District information
- Type: Public School District
- Motto: Home of the Knights
- President: Dr. Donna Marable
- Vice-president: Randolf Scott
- Superintendent: Dr. Demario A. Strickland
- Asst. superintendent(s): Dr. Jamal Doggett, LaJuan White, Joe Lin
- Schools: 13 School Buildings- One 9th-12th Grade High School, Two Pre-K-8th Grade Schools, Four Pre-K-6th Grade Schools & Two 7th-12th Grade Schools
- Budget: $275.5 million

Students and staff
- Students: 6,000+
- District mascot: Knights
- Colors: Gold and Maroon

Other information
- Website: www.mtvernoncsd.org

= Mount Vernon City School District (New York) =

School district in the U.S. state of New York

The Mount Vernon City School District (MVCSD) is a public school district located in Mount Vernon, New York.
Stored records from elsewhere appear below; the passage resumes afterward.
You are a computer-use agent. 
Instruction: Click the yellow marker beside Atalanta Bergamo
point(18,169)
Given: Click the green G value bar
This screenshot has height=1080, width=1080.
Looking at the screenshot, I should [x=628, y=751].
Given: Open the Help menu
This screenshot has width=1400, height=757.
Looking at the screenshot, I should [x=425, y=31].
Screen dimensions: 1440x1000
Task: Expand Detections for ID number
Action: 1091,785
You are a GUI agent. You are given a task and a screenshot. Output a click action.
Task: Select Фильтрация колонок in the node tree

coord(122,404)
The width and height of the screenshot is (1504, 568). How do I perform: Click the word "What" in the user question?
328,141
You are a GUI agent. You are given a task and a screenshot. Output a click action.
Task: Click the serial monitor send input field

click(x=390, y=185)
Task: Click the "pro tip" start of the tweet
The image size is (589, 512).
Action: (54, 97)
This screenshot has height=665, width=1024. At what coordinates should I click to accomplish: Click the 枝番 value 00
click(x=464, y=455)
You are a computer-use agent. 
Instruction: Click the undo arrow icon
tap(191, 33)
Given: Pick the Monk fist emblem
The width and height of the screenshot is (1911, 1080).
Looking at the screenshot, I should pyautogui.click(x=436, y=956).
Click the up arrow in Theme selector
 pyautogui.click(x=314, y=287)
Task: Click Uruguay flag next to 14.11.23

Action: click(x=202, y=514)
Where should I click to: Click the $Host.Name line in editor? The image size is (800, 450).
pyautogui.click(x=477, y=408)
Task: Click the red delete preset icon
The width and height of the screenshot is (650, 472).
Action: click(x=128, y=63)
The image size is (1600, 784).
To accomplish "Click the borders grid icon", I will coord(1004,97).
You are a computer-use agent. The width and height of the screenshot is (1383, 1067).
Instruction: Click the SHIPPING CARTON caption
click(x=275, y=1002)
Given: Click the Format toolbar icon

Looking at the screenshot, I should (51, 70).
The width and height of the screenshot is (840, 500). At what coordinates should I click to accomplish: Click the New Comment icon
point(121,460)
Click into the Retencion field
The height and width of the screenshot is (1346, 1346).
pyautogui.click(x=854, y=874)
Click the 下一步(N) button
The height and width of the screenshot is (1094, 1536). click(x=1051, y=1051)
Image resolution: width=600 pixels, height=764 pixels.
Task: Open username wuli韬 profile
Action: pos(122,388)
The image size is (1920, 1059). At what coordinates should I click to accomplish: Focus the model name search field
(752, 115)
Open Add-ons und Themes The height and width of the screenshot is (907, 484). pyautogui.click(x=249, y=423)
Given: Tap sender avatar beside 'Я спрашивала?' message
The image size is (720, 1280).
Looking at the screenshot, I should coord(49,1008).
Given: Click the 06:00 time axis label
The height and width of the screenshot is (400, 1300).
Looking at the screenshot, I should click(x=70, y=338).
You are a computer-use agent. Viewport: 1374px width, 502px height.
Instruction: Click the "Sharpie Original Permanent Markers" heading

Consisting of over 11 Pre-K through 8th grade neighborhood schools and two high schools, the district serves over 8,000 students from the City of Mount Vernon.

In August 2015 the Mount Vernon Board of Trustees appointed Dr. Kenneth R. Hamilton as the Superintendent of Schools and with him a knew district-level administrative team committed to improving the school system and educational outcomes for the district's students.

In March 2016, the District put forward a $108 million bond referendum tied to a 20/20 Vision for Academic Excellence. The bond referendum was approved by an overwhelming majority of district voters. The bond not only focused on facility upgrades and improvements, but was designed around an academic vision to convert the district's K-6 elementary schools to Pre-K through 8th grade neighborhood schools. The bond would also allow students choose between three high schools.

It would also create the Mount Vernon STEAM Academy, A 9th-12th grade building, house in the former A.B. Davis Middle School, that would focus on Science, Technology, Arts, Engineering and Math Academy.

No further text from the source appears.